Exporting BigQuery tables to one or more files on Google Storage
If you are on the topic of Modern Data Stack, most probably you’ve come across the term ‘Reverse ETL’ which can be defined as the process of copying data from your central data warehouse to your operational tools.
You might think, wait a moment, is it not just another data pipeline with a source & target being reversed? One reason behind establishing Reverse ETL as the stand-alone approach is the ability to delegate the handling of API schema changes to reverse ETL vendors. Regardless, of whether you think Reverse ETL is a new approach or just another data pipeline, you might have a use case when you need to export a BigQuery table to Google Storage with dbt/unload a Redshift table to S3 with dbt. As I could not find a solution on the Internet on how to achieve it, I decided to do a quick write-up on the potential options.
Option 1 or Reverse ETL tools
Based on the listing at https://www.moderndatastack.xyz/companies/reverse-etl-tools (the list extracted on 11/16/2022) and the website reviews, the following Reverse ETL tools have a dbt integration and allow saving output to Google Cloud Storage.
| service | site | dbt integration | output to GCS |
|-------------|------------------------------|-----------------|---------------|
| RudderStack | https://www.rudderstack.com/ | yes | yes |
| hightouch | https://hightouch.com | yes | yes |
| grouparoo | https://www.grouparoo.com | yes | no |
| omnata | https://omnata.com/ | yes | no |
| Census | https://www.getcensus.com/ | yes | yes |
Option 2 or post-hook/pre-hook with dbt
As per dbt, Pre-hook/post-hook is ‘a SQL statement (or list of SQL statements) to be run before or after a model, seed, or snapshot is built.’ As in our case, we want to export raw data from one of the daily jobs to GCS, we set up a post-hook with the model looking as follows.
○ ○ ○
__EXERCISE TASKS__
**a.** In the article on exporting BigQuery tables, on what date was the list of Reverse ETL tools extracted?
**b.** Translate this sentence from the article on exporting BigQuery tables into Spanish: "One reason behind establishing Reverse ETL as the stand-alone approach is the ability to delegate the handling of API schema changes to reverse ETL vendors."
**c.** Proceed with the article on exporting BigQuery tables, starting right after its last sentence.
These entries come from a separate source.

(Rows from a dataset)
○ ○ ○
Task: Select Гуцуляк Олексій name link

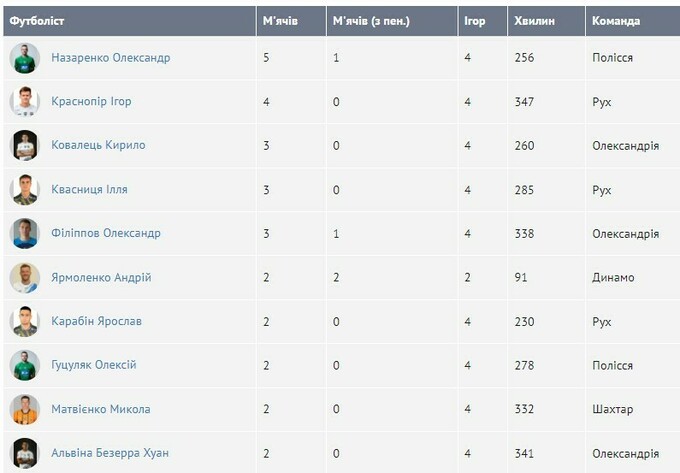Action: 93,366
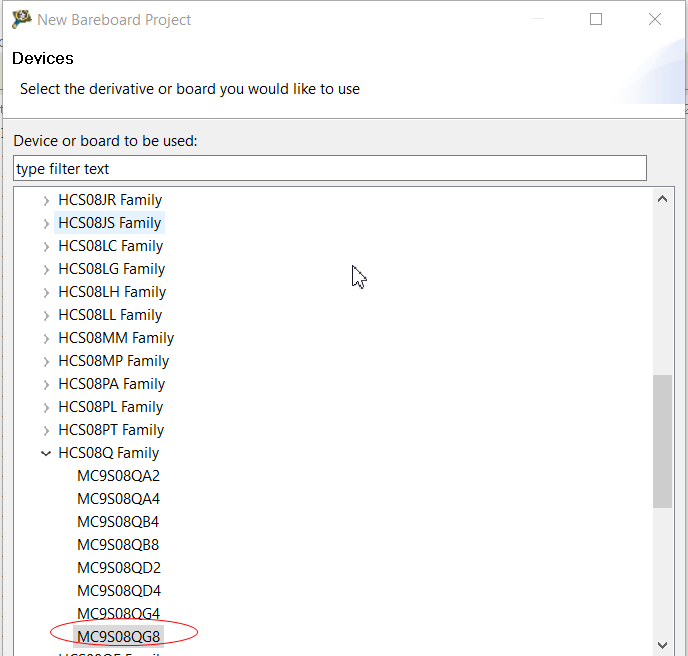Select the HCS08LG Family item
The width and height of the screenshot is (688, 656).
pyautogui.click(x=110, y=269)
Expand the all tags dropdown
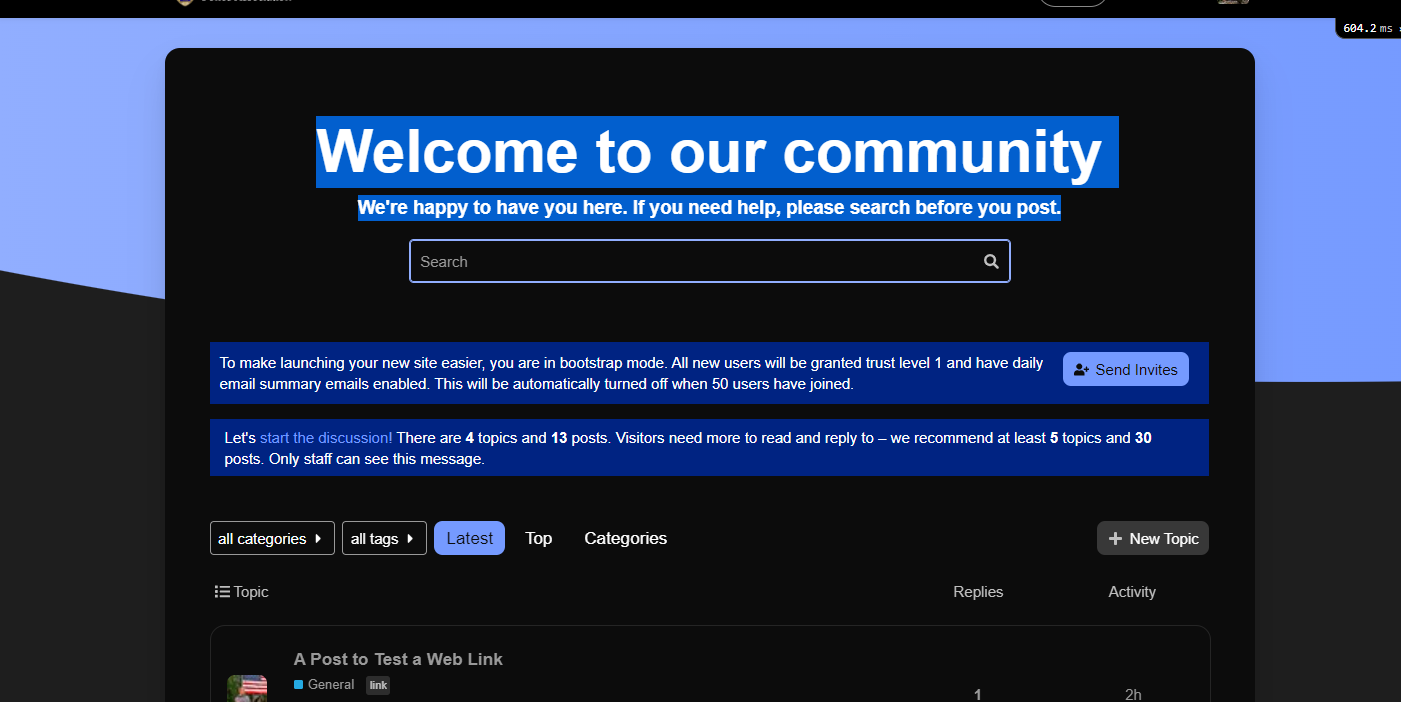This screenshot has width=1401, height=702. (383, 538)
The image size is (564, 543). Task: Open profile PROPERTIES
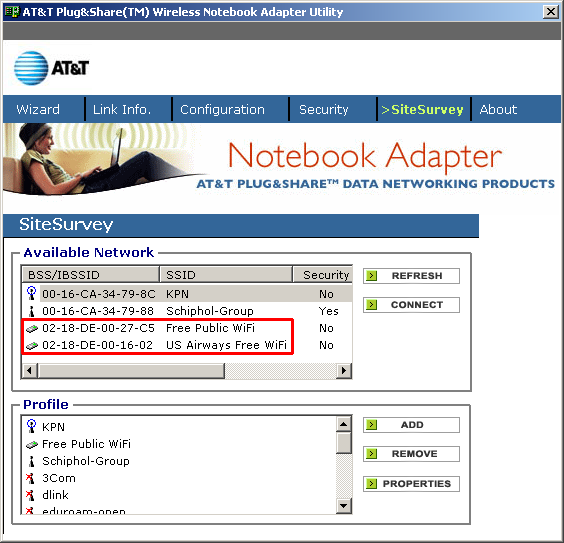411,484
○ ○ ○
__RESPONSES TO THE TASKS__
**a.** 11/16/2022

**b.** Una razón para establecer el Reverse ETL como un enfoque independiente es la capacidad de delegar el manejo de los cambios en el esquema de la API a los proveedores de Reverse ETL.

**c.**
{{ config(
post_hook = "EXPORT DATA OPTIONS(
uri='gs://<bucket_name>/<file_path_inside_bucket>_'||current_date()||'*.csv',
format='CSV',
overwrite=true,
header=true,
field_delimiter=',') AS (select * from {{ source('project-name.dataset', 'table-name') }} "
) }}
select * from {{ source('project-name.dataset', 'table-name') }}
Keep in mind that for the post-hook to work, you need to grant appropriate permissions in your GCS, e.g. Storage Object Viewer or Storage Object Creator to your service account you use to authenticate BigQuery and dbt Cloud.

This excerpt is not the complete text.